Quelque diligence qu’ait faite le phaéton de madame Durut, elle et le prince ne sont pas survenus assez tôt pour être témoins des derniers instants du malheureux Scheimpfreich. À peine Eulalie était-elle arrivée qu’une crise, causée sans doute par le choc de plusieurs sentiments contraires et violents, avait annoncé la fin prochaine du malade. Il n’avait pu baiser que bien passionnément la main de la baronne et lui dire : “ Je vous vois, vous êtes vengée, je meurs heureux !… „ À ces mots, il avait rendu le dernier soupir. Quelques larmes qui faisaient bien de l’honneur au cœur de la baronne s’étaient échappées de ses beaux yeux, mais elle n’avait pas donné des marques d’un attendrissement plus faible. Quand le prince et madame Durut arrivèrent, elle était calme ; après les premiers propos que comportait la circonstance, elle leur dit : “ Cet homme m’était odieux ; victime de sa faute, il m’a touchée, et je pourrai désormais me souvenir de lui sans aigreur. „ Quant aux dispositions du défunt, la baronne rejeta bien loin ce que le prince avait cru devoir déclarer. “ Qu’il me connaissait mal ! dit-elle avec dédain. Que sa famille profite de toute cette riche dépouille : y prendre part, ce serait achever de me déshonorer. „ Le prince sentit bien qu’une belle terre que le comte léguait étant refusée, ce n’était pas le cas de parler sitôt du fidéicommis, d’argent, de papiers et de bijoux. On saura plus tard par quel biais le prince et madame Durut vinrent à bout de vaincre, pour ces derniers objets, la résistance de la délicate baronne.

Lecteurs, pardonnez-moi ces lugubres détails. Si parmi vous il y avait beaucoup de ces âmes à la glace que rebute tout ce qui peut avoir pour objet d’émouvoir le cœur ; beaucoup de ces malins qui ne liraient nos feuilles que pour avoir le cruel plaisir de rire de la démence qu’elles peignent et de mépriser un sexe adorable dont nous célébrons la sublime lubricité, nous nous repentirions d’avoir écrit, puisque le tableau de ces écarts ferait oublier tant d’admirables attributs qui l’emportent si éminemment sur ses jolis vices.


  1. Il se nommait à Paris Weldt-Fager ; c’est celui dont on a commencé de parler page 69 du troisième numéro, et qui est continuellement en scène dans le quatrième. En un mot, l’infortuné témoin des ébats de son Eulalie.
  2. Celui-ci (sans doute on s’en souvient) est ce fieffé buveur que madame Durut renvoya de la pension pour avoir brutalement mis à mal de petits servants de l’hospice.

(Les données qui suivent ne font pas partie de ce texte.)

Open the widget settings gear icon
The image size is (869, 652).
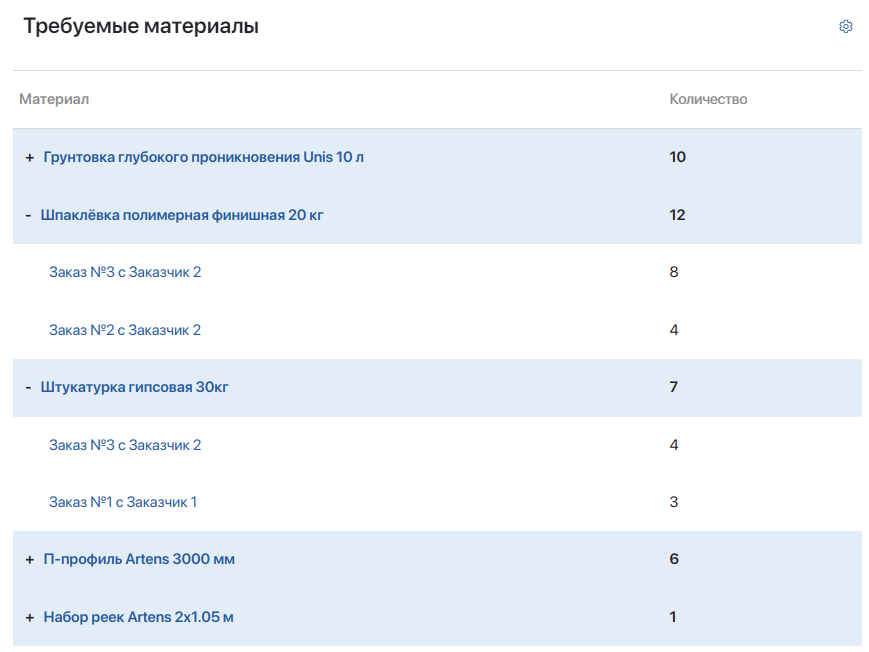pyautogui.click(x=845, y=27)
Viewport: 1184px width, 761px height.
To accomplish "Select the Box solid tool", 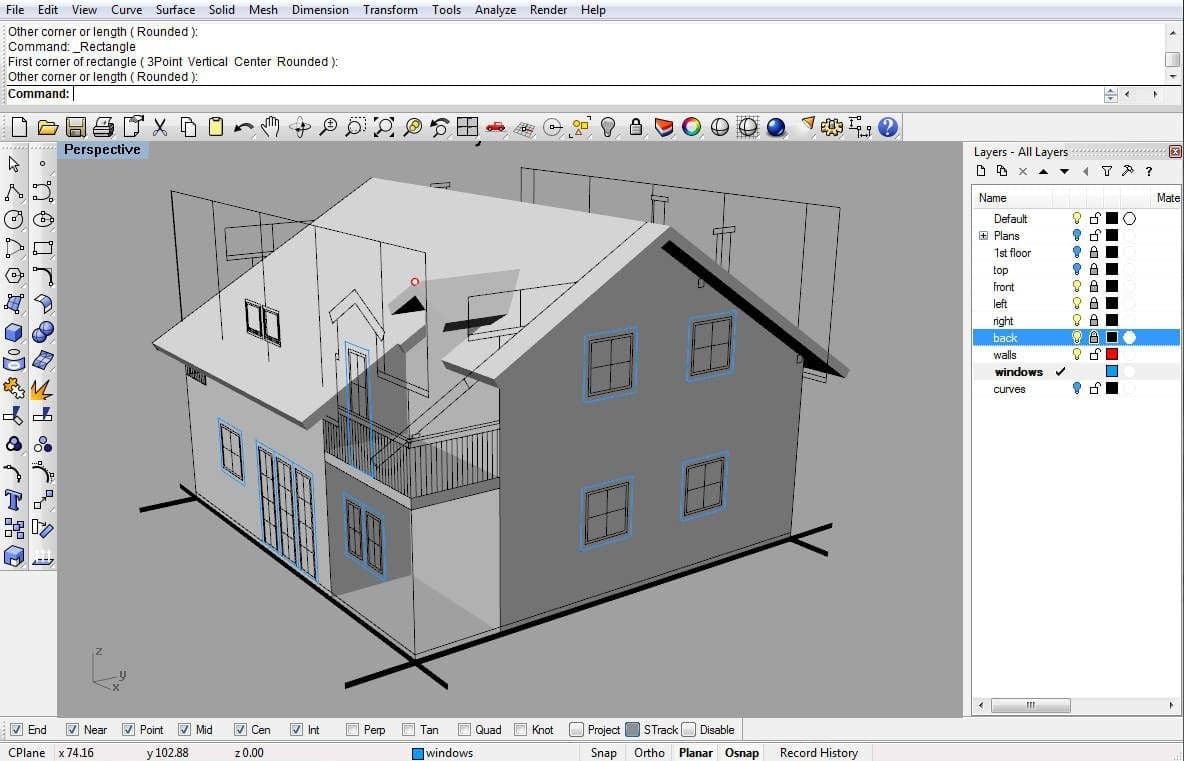I will (x=14, y=332).
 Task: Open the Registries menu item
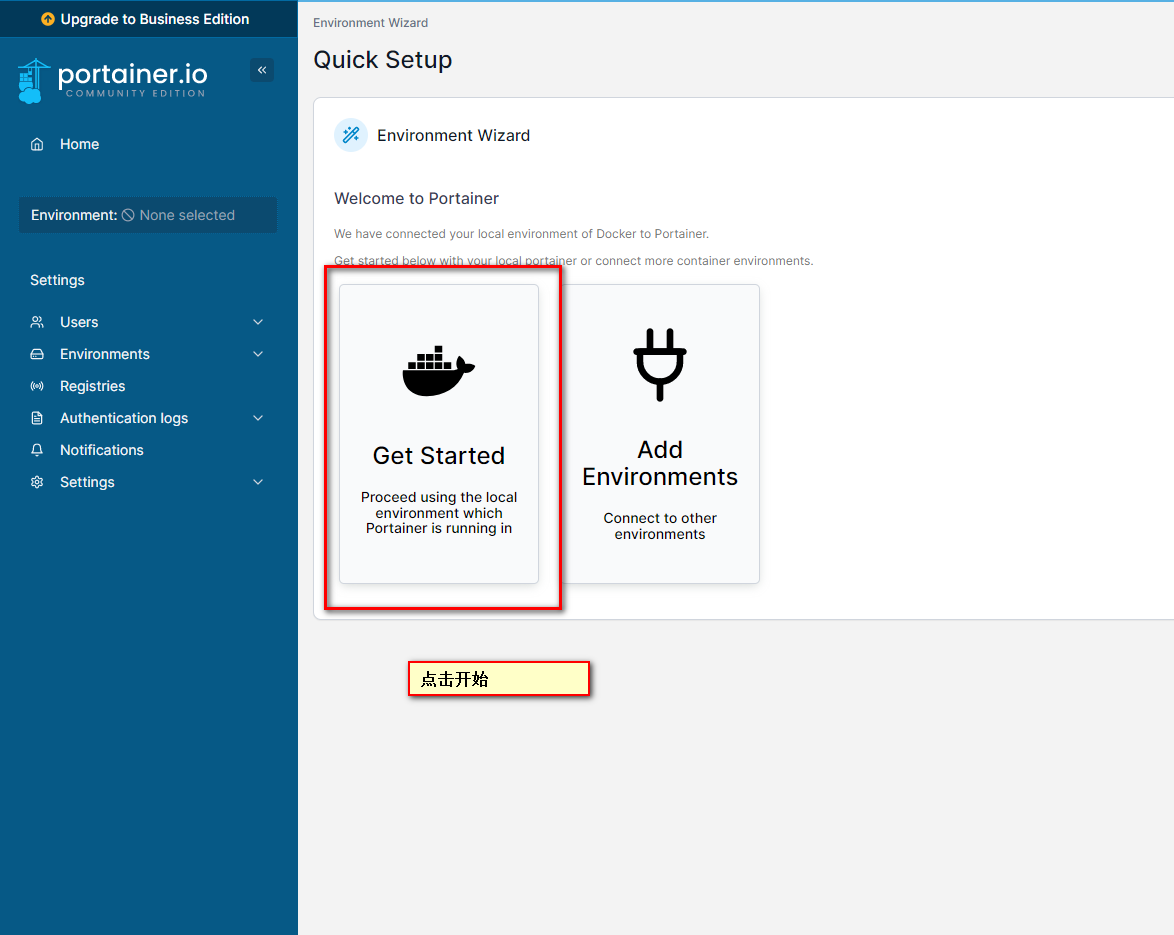click(x=92, y=386)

  3. C’est-à-dire en état de prouver, à la rigueur, seize quartiers de chaque chef. En Allemagne, la moindre mésalliance rompt la chaîne de la noblesse, exclut du chapitre, de certains emplois, et parfois même de certaines amitiés.
  4. Autrefois il était honteux pour un gentilhomme de marcher sans la marque de distinction de son état : depuis quelques années il est ridicule de se distinguer, par le port d’armes, d’un courtaud de boutique ou d’un coiffeur.
  5. La note précédente établit la cause dont voici l’effet. Philosophique désarmement, de quelles nobles ressources nous offre-tu le pis aller ?
  6. Voyez numéro 3 p. 82.
  7. Page 12 du premier cahier du premier volume.
  8. Si ce n’est à Lesbos que fut imaginé le jeu piquant auquel Durut s’amuse, c’est du moins à cette île heureuse que l’histoire du plaisir accorde l’honneur de cette invention.